Boris Pistorius ficht das nicht an. Er werde seine Dienstgeschäfte unmittelbar nach der Vereidigung aufnehmen, erklärt er gutgelaunt in die Kameras, und vom ersten Tag an "mit 150 Prozent". Er habe "Demut und Respekt vor so einer gewaltigen Aufgabe". Die nötige Energie zeigt Pistorius ebenfalls. Die Fernsehschalte nach Hannover steht schon, und Pistorius startet mit seinen Worten des Dankes, da hat Scholz im Brandenburgischen - wo er einen Termin hat - noch gar nicht offiziell dazu Stellung genommen, dass er den Niedersachsen übrigens gefragt hat.
Die Hierarchie hätte es wohl andersrum verlangt, aber die SPD scheint so froh, dass der Job endlich vergeben ist - da wird man jetzt nicht auf dem Protokollarischen herumhacken. Möglich wäre allerdings, dass der bald Neue im Ampel-Kabinett den Kanzler auch in anderen Fragen überholt. Gewohnt ist Scholz das nicht, Vorgängerin Lambrecht interpretierte ihre Kanzler-Loyalität als Verpflichtung zur reinen Exekutive. Kein Widerspruch, kein Korrektiv.
Pistorius: "Die Ukraine muss den Krieg gewinnen"
Das könnte mit Pistorius anders werden. "Die Ukraine muss den Krieg gewinnen" - dieser Satz, den zu sagen Olaf Scholz seit elf Monaten vermeidet, fiel bei Pistorius bereits im Mai vergangenen Jahres im Gespräch mit Micky Beisenherz auf ntv. Ob er aus diesem klar formulierten Ziel auch die von vielen Sicherheitsexperten erklärte Notwendigkeit für die Lieferung von Kampfpanzern ableitet, dazu wird sich Pistorius schon in den ersten Tagen nach seiner Amtsübernahme positionieren müssen.
Beim Treffen der internationalen Kontaktgruppe der Ukraine-Unterstützerstaaten am Freitag in Ramstein wird der deutsche "Leopard" ein zentrales Thema sein. Hätte Pistorius bis dahin überhaupt eine Chance, eine eigene Linie zu entwickeln, die auch nur eine Handbreit von der abweicht, die der Kanzler vorgibt? Schwer vorstellbar. Gleichzeitig wird es in Ramstein wohl so schwierig wie nie zuvor, die zögernde Haltung in dieser Frage den lieferbereiten Partnern zu verkaufen.

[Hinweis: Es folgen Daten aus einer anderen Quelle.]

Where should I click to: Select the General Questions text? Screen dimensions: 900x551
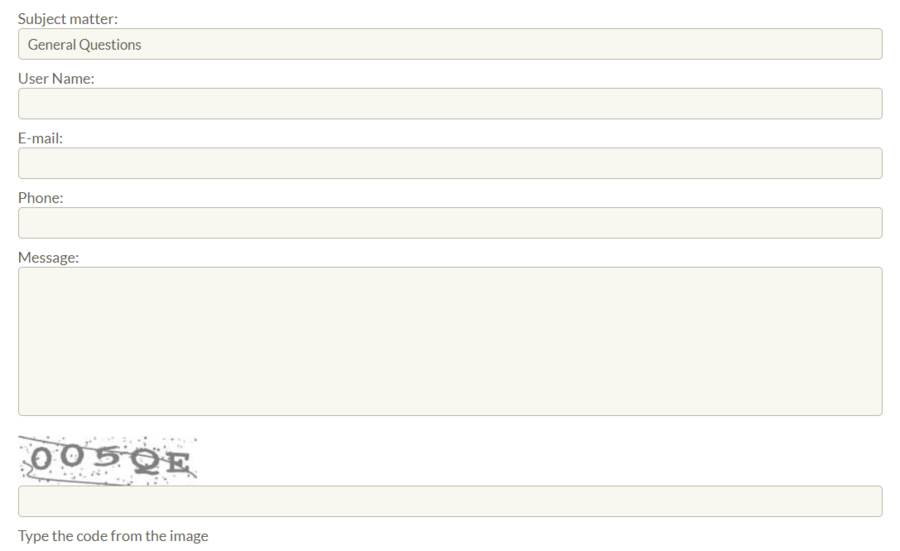pyautogui.click(x=84, y=45)
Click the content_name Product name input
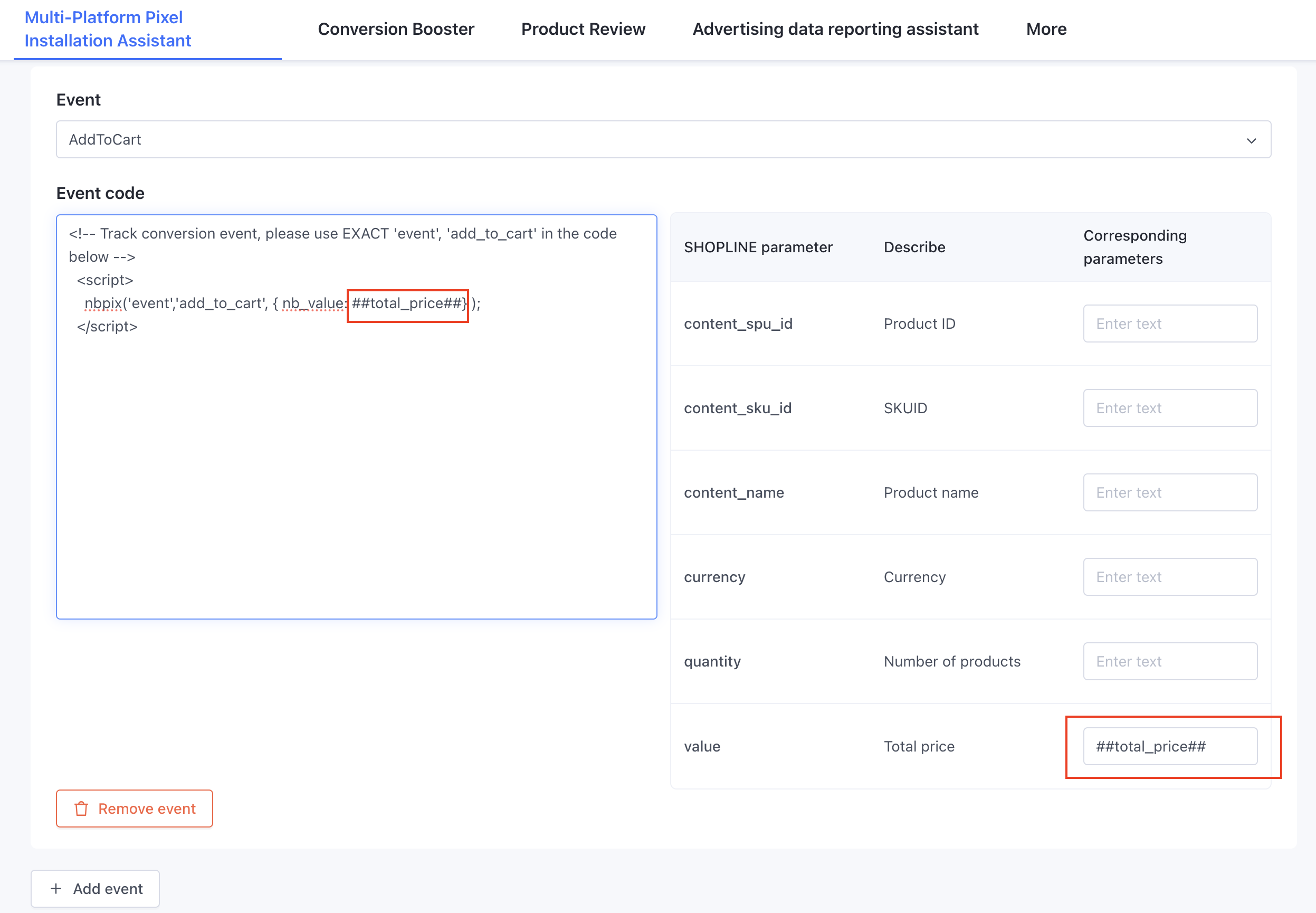The width and height of the screenshot is (1316, 913). (1170, 492)
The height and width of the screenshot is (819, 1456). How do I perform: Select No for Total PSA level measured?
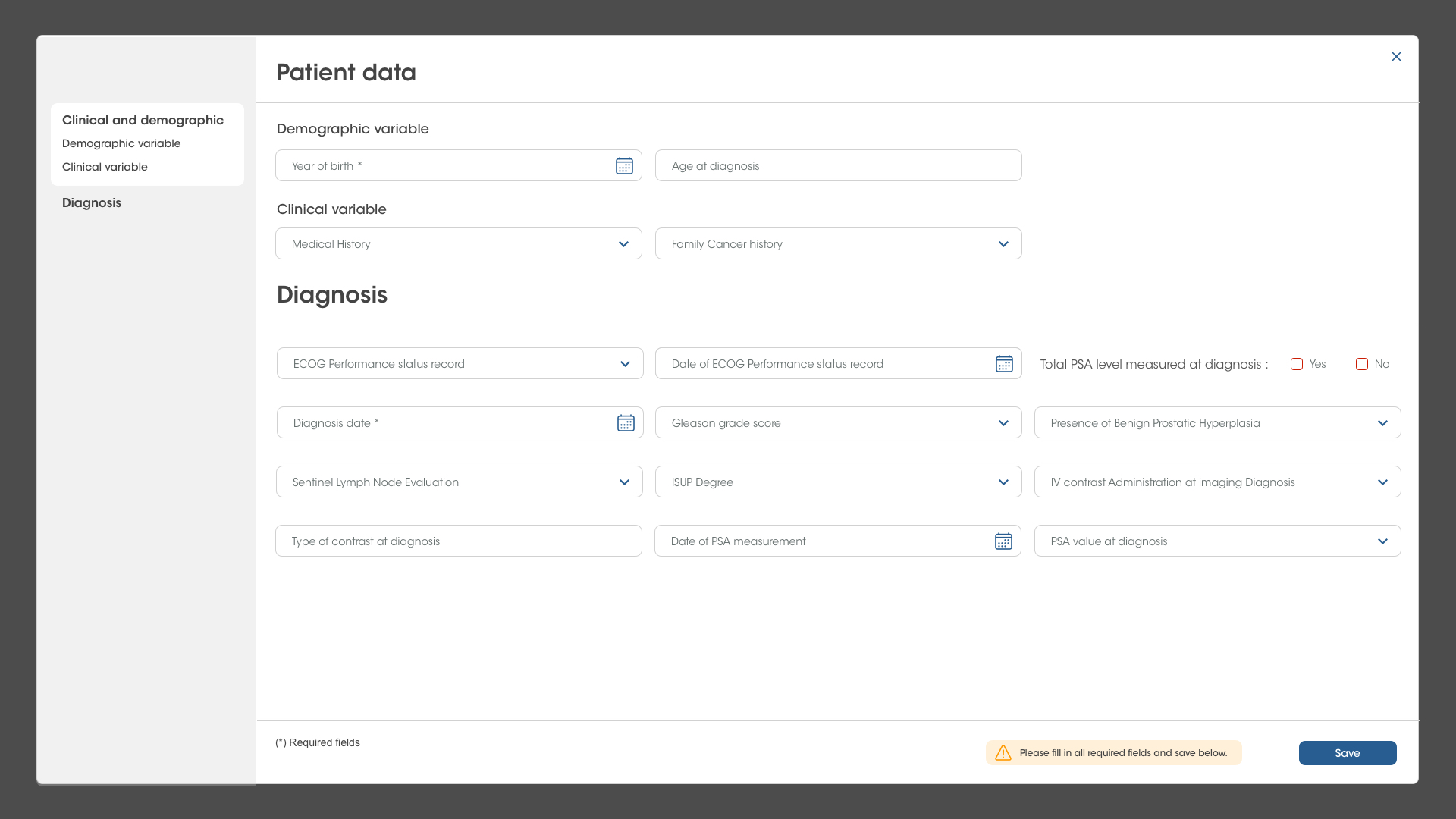coord(1361,364)
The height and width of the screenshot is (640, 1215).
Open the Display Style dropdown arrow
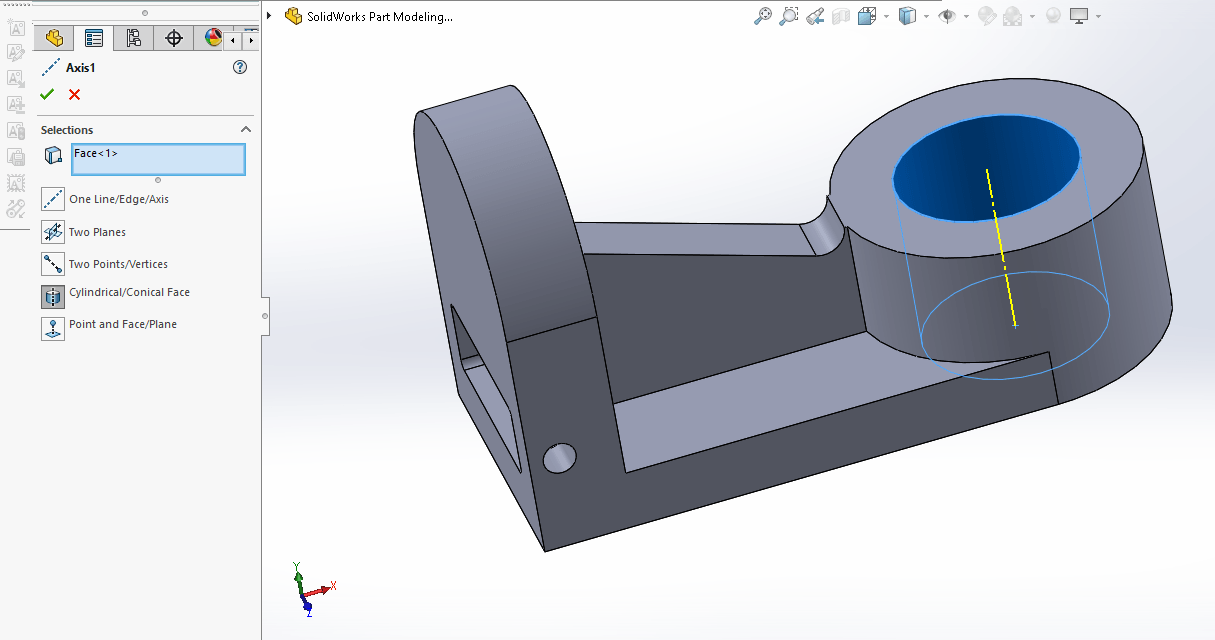pos(926,17)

Es wird also an Tag 2 seiner Amtszeit sofort richtig spannend. Und als Pistorius entgegen der Ankündigung nach seinem Statement noch spürbar in Stimmung für Nachfragen ist, antwortet er auf die nach seiner Einarbeitung denn auch lachend: "Ich lese seit gestern nichts anderes mehr." Zweite Wahl im Hauruck-Verfahren - so sportlich, wie Pistorius mit seinem verquasten Einstieg umgeht, könnte es sein, dass es zukünftig eher der Minister ist, der den Chef überrascht, als umgekehrt.